Asked my husband to leave (update to "Am I wrong? Crazy?)

Jae
Today marks five months that I've been married, and yesterday I had to ask my husband to leave. I posted a few days ago anonymously about a fight we had in the beginning of this week. I was confused, sad, embarrassed and overwhelmed. His treatment of me was becoming more and more inhumane (verbally, not physically), and I hit a wall yesterday morning when he hit me with an incredibly low blow that left my jaw on the floor. I'm still shocked I had the guts to tell him I needed him to leave when he came home that evening. His mom and my mom are both very much so in support of me doing what I need to do to be emotionally safe, so I thank God for that. Now I just feel like I'm in limbo...I don't know what happens next.
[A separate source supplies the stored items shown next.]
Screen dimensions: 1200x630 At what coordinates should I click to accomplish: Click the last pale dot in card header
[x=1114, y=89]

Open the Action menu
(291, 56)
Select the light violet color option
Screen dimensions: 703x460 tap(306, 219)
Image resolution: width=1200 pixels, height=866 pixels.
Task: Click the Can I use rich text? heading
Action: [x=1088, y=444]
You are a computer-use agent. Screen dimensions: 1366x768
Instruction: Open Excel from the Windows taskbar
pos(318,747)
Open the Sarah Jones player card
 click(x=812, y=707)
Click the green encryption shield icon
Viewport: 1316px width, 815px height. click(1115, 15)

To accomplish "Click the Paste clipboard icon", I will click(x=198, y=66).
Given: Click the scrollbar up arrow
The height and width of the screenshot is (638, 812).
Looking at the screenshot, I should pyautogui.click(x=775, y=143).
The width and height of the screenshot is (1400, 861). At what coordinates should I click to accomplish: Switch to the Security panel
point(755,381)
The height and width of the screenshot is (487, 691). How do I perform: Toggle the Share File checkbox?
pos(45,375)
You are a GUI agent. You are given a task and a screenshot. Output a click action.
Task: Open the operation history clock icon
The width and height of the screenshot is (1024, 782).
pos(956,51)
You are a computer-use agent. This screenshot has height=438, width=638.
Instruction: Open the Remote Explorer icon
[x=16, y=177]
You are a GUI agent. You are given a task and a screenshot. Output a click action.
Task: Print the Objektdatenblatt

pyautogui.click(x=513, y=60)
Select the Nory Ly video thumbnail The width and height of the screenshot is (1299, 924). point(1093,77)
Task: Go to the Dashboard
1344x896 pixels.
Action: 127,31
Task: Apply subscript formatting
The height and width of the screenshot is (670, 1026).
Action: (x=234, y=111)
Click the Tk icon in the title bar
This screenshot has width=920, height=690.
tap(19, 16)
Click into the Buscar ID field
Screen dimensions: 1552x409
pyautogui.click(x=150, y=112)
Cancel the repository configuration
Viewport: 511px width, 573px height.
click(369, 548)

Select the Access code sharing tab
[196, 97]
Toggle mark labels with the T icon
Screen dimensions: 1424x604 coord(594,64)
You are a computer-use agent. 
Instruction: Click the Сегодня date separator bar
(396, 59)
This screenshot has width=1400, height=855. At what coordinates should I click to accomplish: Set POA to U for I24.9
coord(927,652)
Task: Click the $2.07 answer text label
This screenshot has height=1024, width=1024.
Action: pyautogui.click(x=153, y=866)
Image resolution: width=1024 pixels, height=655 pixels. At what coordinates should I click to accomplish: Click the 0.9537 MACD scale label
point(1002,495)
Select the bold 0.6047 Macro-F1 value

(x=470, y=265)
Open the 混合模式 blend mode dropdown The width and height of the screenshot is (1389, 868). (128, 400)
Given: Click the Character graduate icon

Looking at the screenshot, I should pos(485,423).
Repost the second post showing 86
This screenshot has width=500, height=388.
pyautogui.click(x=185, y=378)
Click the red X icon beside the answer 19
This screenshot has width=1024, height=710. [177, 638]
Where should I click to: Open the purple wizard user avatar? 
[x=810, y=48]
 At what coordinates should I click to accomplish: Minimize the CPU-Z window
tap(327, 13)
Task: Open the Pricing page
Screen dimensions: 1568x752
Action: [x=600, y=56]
He sincerely believes in his heart of hearts that I'm entirely at fault, and is bewildered as to why he, the victim in his head, is being "punished". I blocked his number after a few hours of fighting the panic attacks I was experiencing after his cold but calculated and deliberate words yesterday AM, before I decided I couldn't do this anymore. I didn't want to see just how much nastier he was willing to be (he floods my inbox with angry accusatory and mean-spirited texts when he wont even look me in my eye or acknowledge my presence in person). As it got closer to the time he would be getting off of work my stomach began knotting again, I could barely breathe, started trembling again and broke out into cold sweats. I realized then that it made no sense to be having such visceral reactions to his treatment of me on such a constant basis.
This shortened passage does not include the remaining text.